Task details -
Could you set down exactly the lines of the data below, starting at the one that holds "Instruction: Click help" and ending at the one that holds "Task: Open Advanced", both included, and only those?
----- Data extract -----
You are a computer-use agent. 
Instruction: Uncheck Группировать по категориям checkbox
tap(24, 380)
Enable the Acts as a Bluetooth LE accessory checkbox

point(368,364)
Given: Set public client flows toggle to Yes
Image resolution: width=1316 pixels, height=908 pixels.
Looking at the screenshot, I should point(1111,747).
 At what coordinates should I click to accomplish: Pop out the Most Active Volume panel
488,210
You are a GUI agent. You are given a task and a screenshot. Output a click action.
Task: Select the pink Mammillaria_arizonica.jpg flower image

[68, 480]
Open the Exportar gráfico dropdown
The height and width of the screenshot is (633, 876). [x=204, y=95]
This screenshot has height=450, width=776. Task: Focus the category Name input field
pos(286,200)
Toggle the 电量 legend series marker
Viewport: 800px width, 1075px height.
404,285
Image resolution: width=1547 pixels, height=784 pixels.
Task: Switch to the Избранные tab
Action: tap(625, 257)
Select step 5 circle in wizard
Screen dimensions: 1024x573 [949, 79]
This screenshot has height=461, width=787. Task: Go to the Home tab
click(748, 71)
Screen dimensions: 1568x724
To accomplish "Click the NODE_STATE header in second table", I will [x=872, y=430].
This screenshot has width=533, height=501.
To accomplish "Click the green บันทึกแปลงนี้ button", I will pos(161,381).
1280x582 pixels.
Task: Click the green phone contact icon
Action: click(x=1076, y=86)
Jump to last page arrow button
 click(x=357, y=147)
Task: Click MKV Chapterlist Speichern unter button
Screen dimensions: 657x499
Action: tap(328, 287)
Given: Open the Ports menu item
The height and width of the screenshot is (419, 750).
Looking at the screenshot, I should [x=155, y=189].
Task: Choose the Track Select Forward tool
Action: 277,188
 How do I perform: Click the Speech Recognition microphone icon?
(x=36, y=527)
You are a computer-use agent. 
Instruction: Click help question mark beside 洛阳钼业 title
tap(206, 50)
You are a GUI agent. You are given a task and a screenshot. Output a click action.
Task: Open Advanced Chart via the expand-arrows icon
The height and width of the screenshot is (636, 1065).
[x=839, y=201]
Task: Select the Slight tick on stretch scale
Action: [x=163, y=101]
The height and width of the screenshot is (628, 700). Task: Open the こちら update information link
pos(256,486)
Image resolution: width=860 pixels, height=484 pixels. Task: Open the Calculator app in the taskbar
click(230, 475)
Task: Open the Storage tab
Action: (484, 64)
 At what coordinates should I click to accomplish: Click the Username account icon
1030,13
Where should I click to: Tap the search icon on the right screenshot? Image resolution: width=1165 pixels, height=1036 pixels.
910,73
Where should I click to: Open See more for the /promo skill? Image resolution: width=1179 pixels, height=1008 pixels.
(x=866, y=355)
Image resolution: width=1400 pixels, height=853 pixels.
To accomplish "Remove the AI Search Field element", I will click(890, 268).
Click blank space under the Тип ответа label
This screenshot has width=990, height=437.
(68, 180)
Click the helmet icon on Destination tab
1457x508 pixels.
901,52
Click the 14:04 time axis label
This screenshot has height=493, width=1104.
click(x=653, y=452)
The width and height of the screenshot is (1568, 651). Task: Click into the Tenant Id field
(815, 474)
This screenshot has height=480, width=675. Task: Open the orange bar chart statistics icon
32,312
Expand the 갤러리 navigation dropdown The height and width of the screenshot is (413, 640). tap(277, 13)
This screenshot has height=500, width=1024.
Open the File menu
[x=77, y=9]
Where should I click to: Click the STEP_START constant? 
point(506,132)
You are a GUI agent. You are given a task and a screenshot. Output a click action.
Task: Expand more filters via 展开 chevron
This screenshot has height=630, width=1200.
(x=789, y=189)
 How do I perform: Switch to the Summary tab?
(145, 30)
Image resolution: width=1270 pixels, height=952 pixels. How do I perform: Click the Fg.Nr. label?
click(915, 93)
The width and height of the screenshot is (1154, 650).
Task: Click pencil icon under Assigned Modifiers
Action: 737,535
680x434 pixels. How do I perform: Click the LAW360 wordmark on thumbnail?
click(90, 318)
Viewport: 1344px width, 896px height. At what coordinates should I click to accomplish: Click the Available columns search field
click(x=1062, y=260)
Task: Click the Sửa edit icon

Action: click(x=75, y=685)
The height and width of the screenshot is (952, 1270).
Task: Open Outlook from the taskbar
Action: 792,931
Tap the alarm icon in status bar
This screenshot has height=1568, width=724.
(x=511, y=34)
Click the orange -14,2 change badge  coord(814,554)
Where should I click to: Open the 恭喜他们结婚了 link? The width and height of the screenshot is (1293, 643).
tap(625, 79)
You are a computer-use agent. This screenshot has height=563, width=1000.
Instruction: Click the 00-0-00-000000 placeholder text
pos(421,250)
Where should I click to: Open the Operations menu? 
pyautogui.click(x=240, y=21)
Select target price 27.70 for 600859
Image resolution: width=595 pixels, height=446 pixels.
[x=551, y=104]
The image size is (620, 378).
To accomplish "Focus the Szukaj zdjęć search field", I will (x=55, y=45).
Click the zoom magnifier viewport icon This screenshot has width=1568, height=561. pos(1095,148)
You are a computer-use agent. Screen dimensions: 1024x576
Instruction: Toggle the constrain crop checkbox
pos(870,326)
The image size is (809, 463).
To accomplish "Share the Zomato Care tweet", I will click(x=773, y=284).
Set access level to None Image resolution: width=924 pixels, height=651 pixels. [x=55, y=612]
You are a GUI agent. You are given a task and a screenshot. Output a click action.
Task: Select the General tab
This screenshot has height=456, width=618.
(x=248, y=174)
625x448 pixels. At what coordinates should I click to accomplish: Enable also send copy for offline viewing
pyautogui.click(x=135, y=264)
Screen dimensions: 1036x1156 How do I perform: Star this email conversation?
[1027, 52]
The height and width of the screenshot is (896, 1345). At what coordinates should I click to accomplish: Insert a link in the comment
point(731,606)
-----
Result for this task -
Instruction: Click help question mark beside 洛阳钼业 title
tap(206, 50)
You are a GUI agent. You are given a task and a screenshot. Output a click action.
Task: Open Advanced Chart via the expand-arrows icon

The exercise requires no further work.